Kesulitan mengekspresikan diri secara tertulis bukanlah bagian dari disgrafia. Tetapi ketika anak-anak harus sangat fokus pada saat menulis, pemikirannya tentang cara menyampaikan ide-ide yang sudah dipikirkannya bisa terhalang. Salah satu tanda utama disgrafia adalah tulisan tangan yang berantakan. Berikut adalah beberapa keterampilan tulisan tangan yang mungkin membuat anak kesulitan melakukannya:

  • Membentuk huruf,
  • menempatkan huruf dengan benar pada halaman,
  • menulis dalam garis lurus,
  • membuat huruf dengan ukuran yang benar,
  • memegang kertas dengan satu tangan saat menulis dengan yang lain,
  • memegang dan mengendalikan pensil atau alat tulis lainnya,
  • menempatkan jumlah tekanan yang tepat di atas kertas dengan alat tulis,
  • mempertahankan posisi lengan kanan dan postur untuk menulis
Berikut merupakan beberapa tips untuk membantu anak agar mudah menulis: 

1. Menulis dengan Huruf Besar

2. Berlatih menggunakan sumpit atau pinset

3. Ajarkan untuk bercerita terorganisir. 
Anak-anak dengan disgrafia sering mengalami kesulitan mengatur pikiran mereka. Anda dapat membantu anak dengan berlatih mendongeng secara terstruktur. Saat anak suntuk belajar, minta anak untuk menceritakan tentang apa yang terjadi hari ini / kemarin pada dirinya. Mintalah anak memulai dengan perkenalan, seperti “Hari ini hari kamis, hari ini adalah hari yang sibuk untuk saya.” Mintalah dia untuk menggambarkan apa yang dia lakukan di pagi, siang dan malam hari. Lalu anak biasanya bisa menyelesaikan semuanya tentang bagaimana hari itu berjalan secara keseluruhan.

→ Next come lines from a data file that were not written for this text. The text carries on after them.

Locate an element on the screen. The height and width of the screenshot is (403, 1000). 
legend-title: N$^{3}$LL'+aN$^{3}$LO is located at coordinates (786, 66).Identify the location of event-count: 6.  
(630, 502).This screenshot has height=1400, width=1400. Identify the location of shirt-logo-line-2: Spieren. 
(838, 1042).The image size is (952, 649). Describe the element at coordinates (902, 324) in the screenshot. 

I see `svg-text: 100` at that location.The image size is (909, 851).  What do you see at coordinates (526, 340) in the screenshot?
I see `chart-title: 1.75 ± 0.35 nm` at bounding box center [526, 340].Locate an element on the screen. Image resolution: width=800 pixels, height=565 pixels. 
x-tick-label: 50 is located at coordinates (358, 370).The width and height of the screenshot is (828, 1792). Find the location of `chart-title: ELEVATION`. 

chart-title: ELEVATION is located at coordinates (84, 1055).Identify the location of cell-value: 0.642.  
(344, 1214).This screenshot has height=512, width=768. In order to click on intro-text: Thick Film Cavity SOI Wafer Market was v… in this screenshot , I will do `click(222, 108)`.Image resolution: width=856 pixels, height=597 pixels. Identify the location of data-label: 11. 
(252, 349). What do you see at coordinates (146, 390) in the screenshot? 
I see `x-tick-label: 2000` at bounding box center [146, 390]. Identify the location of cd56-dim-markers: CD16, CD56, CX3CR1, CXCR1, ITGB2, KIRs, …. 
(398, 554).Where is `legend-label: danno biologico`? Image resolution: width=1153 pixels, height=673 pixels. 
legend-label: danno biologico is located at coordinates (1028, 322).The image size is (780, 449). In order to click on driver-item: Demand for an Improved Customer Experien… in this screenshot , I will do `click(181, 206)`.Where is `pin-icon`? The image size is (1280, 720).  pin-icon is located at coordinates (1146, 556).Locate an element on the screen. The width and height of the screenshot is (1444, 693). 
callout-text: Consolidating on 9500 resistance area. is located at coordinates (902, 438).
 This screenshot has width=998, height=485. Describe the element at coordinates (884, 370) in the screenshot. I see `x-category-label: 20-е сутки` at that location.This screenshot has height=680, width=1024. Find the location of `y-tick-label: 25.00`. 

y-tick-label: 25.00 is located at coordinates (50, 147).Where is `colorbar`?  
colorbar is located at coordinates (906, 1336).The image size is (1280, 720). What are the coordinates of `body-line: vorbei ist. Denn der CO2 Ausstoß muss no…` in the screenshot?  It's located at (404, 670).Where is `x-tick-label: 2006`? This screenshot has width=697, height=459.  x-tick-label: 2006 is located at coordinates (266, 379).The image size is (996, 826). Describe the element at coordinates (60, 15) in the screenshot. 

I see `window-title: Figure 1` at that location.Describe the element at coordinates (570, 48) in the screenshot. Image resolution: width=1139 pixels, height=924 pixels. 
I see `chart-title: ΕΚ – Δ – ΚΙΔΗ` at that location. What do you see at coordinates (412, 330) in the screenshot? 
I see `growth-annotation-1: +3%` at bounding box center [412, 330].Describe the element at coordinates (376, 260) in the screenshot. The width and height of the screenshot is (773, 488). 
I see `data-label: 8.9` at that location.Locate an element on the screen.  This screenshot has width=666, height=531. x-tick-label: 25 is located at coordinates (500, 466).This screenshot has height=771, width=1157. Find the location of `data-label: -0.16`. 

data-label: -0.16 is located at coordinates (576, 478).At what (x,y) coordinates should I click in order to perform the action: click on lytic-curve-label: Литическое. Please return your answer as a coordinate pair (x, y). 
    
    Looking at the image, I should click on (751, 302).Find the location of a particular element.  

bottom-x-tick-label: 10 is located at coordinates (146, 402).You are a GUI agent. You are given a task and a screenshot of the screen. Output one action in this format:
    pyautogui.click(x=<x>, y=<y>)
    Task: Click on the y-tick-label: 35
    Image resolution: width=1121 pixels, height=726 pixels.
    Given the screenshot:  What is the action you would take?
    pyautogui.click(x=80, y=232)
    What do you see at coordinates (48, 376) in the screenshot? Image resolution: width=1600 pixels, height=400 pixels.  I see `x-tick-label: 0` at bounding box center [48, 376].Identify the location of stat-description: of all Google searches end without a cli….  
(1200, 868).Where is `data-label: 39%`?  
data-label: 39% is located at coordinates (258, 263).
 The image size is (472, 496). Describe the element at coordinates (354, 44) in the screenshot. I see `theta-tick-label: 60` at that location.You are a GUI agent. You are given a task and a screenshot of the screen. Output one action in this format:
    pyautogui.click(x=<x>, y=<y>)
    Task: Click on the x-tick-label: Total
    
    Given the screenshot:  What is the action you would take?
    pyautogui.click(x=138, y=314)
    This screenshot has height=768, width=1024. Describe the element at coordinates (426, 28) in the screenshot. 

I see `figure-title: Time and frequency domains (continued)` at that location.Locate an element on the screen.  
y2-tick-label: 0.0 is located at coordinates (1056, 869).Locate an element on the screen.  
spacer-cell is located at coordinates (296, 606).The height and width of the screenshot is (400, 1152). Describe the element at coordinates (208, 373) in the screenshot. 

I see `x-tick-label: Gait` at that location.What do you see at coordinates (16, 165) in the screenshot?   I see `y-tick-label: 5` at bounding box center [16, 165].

4. Mengungkapkan ide lewat tulisan

Anak-anak dengan disgrafia mungkin penuh dengan ide-ide hebat. Tetapi menempatkan ide-ide itu dalam kata-kata tertulis bisa menjadi rintangan yang membuat mereka frustasi. Dorong anak untuk merekam dirinya sendiri menggunakan smartphone atau perangkat lainnya ketika ia mengungkapkan ide-idenya dengan berbicara. Anak kemudian dapat memutar kembali rekaman ketika anak akan menulis. Cara ini bisa membantu anak untuk meningkatkan kepercayaan dirinya dalam menuangkan ide-idenya saat menulis. 

Sekarang anda sudah tahu kan bagaimana caranya membantu anak dengan disgrafia. Semangat terus ya, dalam membantu anak mengatasi kekurangannya. Yakinlah di dalam kekurangan pasti ada kelebihan.